Emilie Mardigian and John Little had known each other for quite some time; John was the best friend of Emilie’s cousin. And while John was often present at family gatherings over the years, it took the widespread blackout of August 2003 to bring the two closer. With the lights out across parts of the Midwest, Emilie, her cousins, and friends – including John – gathered at her aunt’s lake house to weather the power outage, and Emilie and John spent the weekend getting to know one another.
They had dated for almost two years when John decided it was time to propose. Growing up, Emilie was a competitive figure skater, and during their courtship, she and John often took his nieces and nephews skating. One day, John told Emilie that they were meeting the kids and brought her to a local ice rink, which he had secretly reserved for their private date. With only his brother and the kids as witnesses, John got down on one knee pretending to tie Emilie’s skates and proposed.
The bride and groom, along with the guidance of her father, planned every step of the wedding day together. They knew from the onset that they wanted their ceremony to be at the Kirk In The Hills church and the reception at the nearby Townsend Hotel in Birmingham, Michigan. But assembling the correct team to fill in the details required much more consideration. While the vendors they chose needed to exhibit a certain style and ability, the bride and groom were just as concerned with hiring people they genuinely enjoyed being around. “When you click with someone you are working with, it makes the task at hand seem easier,” explains the bride.

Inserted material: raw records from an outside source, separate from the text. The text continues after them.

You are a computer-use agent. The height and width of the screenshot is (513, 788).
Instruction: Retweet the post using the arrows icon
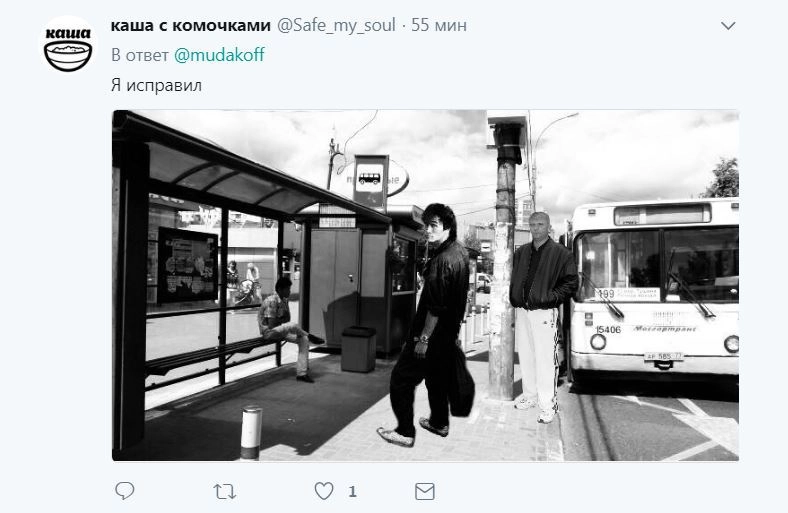tap(224, 491)
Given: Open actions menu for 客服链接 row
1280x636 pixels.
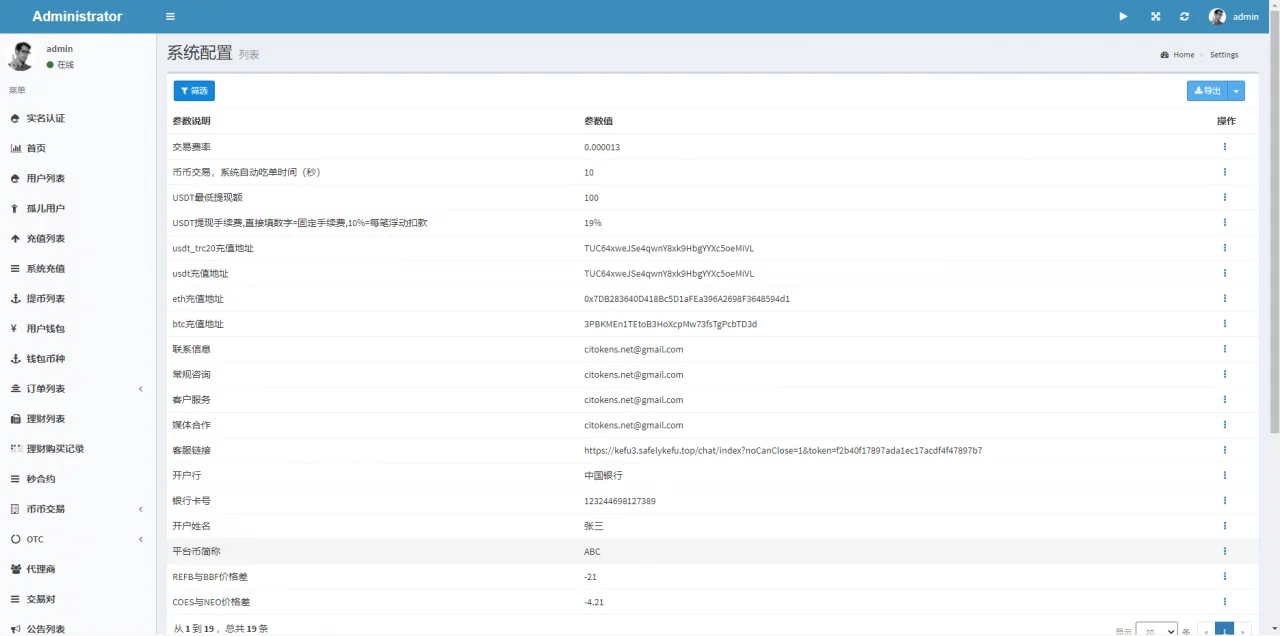Looking at the screenshot, I should 1224,450.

Using a neutral palette, the couple and the floral designers created a timeless look that complemented both the gothic architecture of the church and the more updated traditional look of the hotel. Garlands of orchids were strewn from pew to pew along the ceremony aisle, culminating in large arrangements of roses and hydrangea at the first two rows. Two types of orchids were also present in the tightly packed pomander balls carried by the flower girls, in the bridesmaid’s bouquets, and in Emilie’s own abundant bouquet, which was tied together with satin ribbon. The whites and creams of her flowers stood out against the frosty-blue color of her unique gown, which took on a more silver or a periwinkle cast depending on the light. Deciding not to see John or her father before the ceremony, Emilie and her men cried their way through the first few moments of her entrance. “It was full of emotion and love,” remembers Emilie. “It was wonderful.”
But it was also bittersweet. Three months after Emilie and John were engaged, his mother Barb passed away after a forty-year battle with Multiple Sclerosis. While they carried her spirit with them throughout the celebration, “There was no possible way to do something that would truly remember her the way that she deserved,” explains Emilie. They did, however, decide to make a donation to the National MS Society in her honor.

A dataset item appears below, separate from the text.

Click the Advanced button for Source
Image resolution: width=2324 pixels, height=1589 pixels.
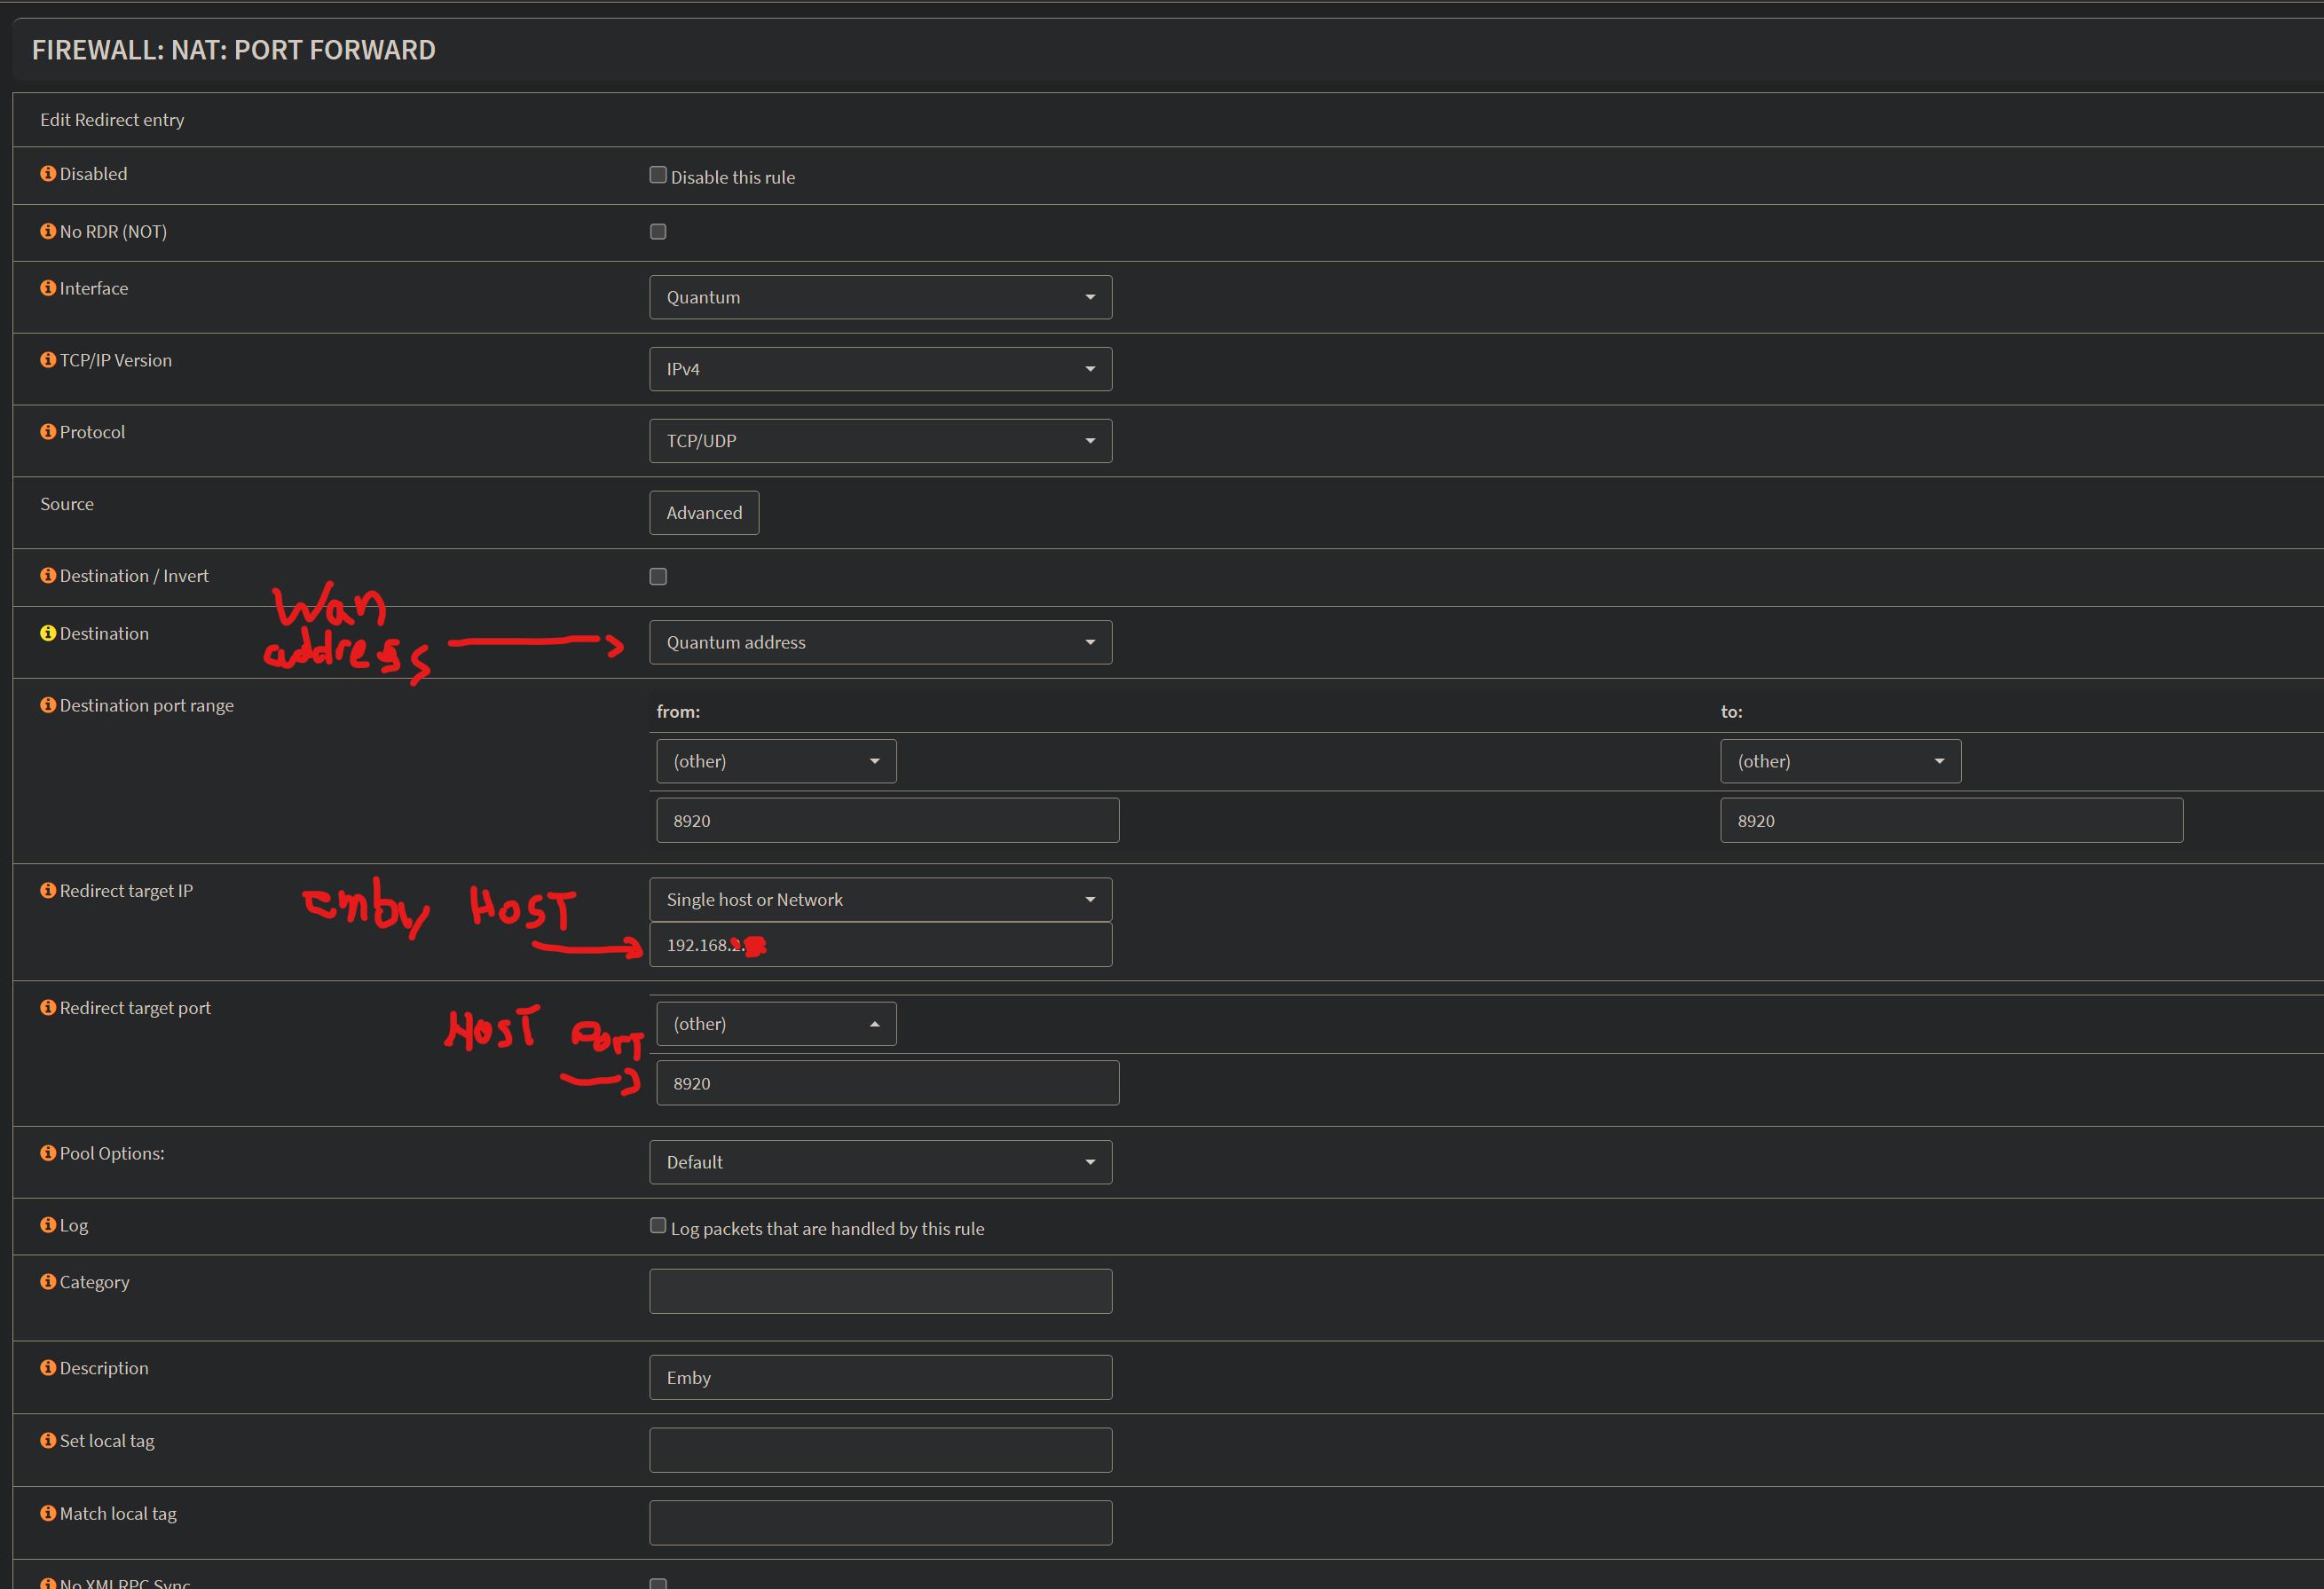tap(704, 513)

The reception room at the Townsend was brimming with flowers – from garlands draped across the backs of chairs to the oversized centerpieces on each table. Layer upon layer of linens topped off with a final beaded overlay draped every table, and candles of all shapes and sizes lent a romantic glow. Instead of individual place cards, one giant scroll was printed with the names and table assignments of every guest. It was placed in the foyer so everyone could check their table on their way into the ballroom.

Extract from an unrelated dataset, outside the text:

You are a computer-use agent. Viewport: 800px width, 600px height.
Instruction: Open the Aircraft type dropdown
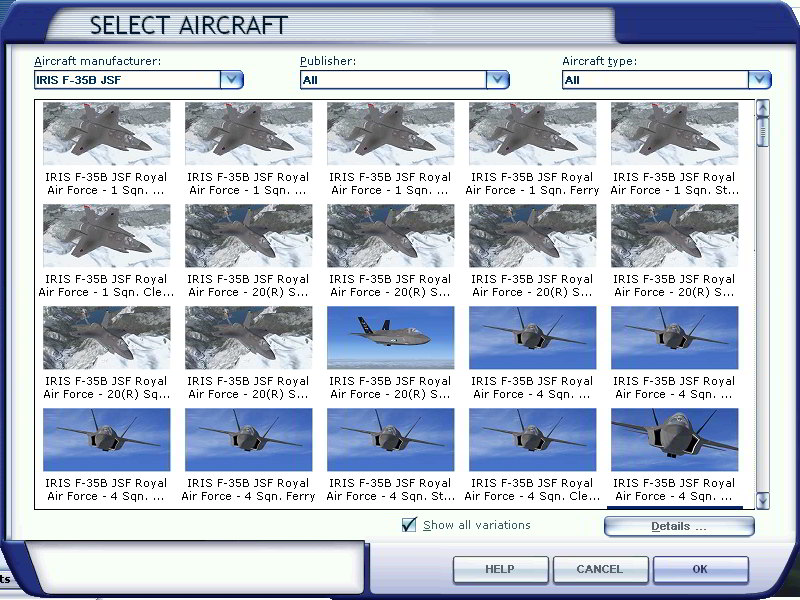pyautogui.click(x=759, y=80)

After dinner was served at the elegantly appointed tables, the dance floor became the center of the party. One of the only times the floor was clear was when the newlyweds cut their four-tier wedding cake. Each layer boasted a different flavor, as well as a distinct pattern of eyelet lace icing. But it was quickly back to enjoying the band, which Emilie and John credit with taking the party to the next level.
Emilie’s suggestion to other brides in planning mode is to “Enjoy, enjoy, enjoy! I can’t stress enough that you should be enjoying the process. You only do it once!” And she’s someone who certainly took her own advice: While still on her honeymoon in Hawaii, Emilie accepted a job offer from Emerald City Designs, the company who provided the floral and event design for her wedding.